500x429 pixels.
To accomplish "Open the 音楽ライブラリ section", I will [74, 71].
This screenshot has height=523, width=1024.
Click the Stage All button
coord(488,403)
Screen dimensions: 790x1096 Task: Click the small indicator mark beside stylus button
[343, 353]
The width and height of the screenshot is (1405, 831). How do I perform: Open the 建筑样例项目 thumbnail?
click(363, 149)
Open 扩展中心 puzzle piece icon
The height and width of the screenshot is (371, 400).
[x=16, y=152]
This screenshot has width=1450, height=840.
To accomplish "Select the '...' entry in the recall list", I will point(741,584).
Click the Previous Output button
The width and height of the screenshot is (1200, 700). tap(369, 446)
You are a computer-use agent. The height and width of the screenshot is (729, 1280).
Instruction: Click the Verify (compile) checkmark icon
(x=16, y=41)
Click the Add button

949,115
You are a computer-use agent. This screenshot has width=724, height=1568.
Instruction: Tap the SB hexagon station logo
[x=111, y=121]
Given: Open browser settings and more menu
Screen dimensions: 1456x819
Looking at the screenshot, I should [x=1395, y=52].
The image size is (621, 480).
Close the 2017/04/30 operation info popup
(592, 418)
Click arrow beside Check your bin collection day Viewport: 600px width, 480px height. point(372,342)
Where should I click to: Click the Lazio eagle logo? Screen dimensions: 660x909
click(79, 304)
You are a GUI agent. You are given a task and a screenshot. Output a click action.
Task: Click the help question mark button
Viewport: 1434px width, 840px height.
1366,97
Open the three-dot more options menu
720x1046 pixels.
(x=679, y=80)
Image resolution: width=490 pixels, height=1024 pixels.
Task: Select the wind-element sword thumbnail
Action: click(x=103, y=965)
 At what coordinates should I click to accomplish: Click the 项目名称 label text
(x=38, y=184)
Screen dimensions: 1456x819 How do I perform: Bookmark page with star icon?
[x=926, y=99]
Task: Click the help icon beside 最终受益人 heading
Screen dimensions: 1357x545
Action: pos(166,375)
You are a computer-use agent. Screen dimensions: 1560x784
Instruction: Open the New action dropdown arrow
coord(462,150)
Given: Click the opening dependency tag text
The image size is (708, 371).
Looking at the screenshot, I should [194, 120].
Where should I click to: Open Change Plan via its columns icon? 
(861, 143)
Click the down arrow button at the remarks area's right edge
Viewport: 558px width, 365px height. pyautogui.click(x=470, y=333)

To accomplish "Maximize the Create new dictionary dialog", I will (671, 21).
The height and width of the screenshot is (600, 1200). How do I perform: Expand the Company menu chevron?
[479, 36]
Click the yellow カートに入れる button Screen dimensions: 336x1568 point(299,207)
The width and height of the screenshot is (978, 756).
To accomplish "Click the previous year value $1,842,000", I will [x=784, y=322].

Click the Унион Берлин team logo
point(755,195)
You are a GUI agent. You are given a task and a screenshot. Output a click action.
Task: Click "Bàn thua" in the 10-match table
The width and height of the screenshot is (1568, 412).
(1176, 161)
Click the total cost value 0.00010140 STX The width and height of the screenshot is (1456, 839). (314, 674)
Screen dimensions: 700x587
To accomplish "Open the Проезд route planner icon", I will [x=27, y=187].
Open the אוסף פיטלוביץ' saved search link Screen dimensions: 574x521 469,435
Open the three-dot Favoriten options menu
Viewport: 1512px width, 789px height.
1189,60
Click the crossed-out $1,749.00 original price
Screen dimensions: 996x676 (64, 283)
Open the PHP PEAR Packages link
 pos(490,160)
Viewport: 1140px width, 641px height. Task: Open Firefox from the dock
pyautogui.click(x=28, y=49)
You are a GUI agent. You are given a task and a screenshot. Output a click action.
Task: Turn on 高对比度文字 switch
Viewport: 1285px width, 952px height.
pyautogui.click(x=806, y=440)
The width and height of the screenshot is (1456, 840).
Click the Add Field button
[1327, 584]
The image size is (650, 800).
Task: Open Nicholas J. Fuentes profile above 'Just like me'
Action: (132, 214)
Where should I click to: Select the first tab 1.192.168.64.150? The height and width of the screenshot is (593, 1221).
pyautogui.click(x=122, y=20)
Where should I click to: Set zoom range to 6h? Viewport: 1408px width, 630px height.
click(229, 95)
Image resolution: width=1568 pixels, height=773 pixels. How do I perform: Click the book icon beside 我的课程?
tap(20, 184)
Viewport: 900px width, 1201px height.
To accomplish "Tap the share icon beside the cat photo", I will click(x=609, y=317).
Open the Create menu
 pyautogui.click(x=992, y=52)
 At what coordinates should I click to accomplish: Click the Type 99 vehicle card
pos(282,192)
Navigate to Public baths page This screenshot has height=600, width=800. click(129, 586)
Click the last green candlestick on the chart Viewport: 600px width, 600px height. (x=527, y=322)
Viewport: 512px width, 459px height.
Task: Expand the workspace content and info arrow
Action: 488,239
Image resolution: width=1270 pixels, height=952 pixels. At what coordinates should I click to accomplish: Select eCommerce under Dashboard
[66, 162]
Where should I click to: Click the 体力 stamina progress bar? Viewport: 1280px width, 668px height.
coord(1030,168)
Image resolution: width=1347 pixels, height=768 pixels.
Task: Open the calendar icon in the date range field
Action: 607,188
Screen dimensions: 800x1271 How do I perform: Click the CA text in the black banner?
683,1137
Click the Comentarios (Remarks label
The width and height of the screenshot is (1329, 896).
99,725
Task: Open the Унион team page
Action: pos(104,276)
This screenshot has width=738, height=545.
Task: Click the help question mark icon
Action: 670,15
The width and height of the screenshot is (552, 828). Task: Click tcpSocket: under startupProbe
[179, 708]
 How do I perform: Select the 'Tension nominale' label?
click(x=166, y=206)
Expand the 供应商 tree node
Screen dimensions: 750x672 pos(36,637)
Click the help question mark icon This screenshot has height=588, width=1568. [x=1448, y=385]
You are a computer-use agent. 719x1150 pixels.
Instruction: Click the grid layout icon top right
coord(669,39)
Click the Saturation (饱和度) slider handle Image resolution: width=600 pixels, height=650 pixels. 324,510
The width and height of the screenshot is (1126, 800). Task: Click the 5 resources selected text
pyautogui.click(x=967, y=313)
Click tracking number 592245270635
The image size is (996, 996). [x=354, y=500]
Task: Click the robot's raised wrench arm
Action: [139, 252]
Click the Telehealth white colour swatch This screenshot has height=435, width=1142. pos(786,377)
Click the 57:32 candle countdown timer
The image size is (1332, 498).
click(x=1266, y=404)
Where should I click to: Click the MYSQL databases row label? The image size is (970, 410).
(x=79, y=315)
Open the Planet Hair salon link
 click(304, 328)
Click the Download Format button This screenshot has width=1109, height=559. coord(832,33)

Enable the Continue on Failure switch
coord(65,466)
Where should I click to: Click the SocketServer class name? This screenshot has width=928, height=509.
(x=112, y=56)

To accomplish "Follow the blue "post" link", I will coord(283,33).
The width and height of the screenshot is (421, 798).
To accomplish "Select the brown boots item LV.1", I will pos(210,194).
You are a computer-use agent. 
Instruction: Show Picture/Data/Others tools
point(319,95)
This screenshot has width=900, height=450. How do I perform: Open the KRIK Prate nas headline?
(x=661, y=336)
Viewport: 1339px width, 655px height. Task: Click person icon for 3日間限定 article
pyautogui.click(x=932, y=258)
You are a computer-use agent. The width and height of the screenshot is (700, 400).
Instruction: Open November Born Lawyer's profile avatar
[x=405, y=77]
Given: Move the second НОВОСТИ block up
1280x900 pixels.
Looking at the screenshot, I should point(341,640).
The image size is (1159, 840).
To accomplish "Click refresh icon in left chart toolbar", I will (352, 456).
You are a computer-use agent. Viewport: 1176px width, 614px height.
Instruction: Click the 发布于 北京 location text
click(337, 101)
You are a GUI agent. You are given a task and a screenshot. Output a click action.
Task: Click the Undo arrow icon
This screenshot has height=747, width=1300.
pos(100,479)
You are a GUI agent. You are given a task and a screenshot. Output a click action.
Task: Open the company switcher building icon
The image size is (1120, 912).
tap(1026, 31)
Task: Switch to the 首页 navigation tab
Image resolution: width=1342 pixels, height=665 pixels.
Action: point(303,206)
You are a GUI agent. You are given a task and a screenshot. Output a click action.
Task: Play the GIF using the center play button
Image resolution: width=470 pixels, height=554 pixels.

§

**WHAT YOU WILL DO**
Copy out the records word for word, starting with the line that contains "Click the Comentarios (Remarks label" and continuing through the line that contains "Screen dimensions: 750x672 pos(36,637)", with both of those lines included.

**REPLY**
Click the Comentarios (Remarks label
The width and height of the screenshot is (1329, 896).
99,725
Task: Open the Унион team page
Action: pos(104,276)
This screenshot has width=738, height=545.
Task: Click the help question mark icon
Action: 670,15
The width and height of the screenshot is (552, 828). Task: Click tcpSocket: under startupProbe
[179, 708]
 How do I perform: Select the 'Tension nominale' label?
click(x=166, y=206)
Expand the 供应商 tree node
Screen dimensions: 750x672 pos(36,637)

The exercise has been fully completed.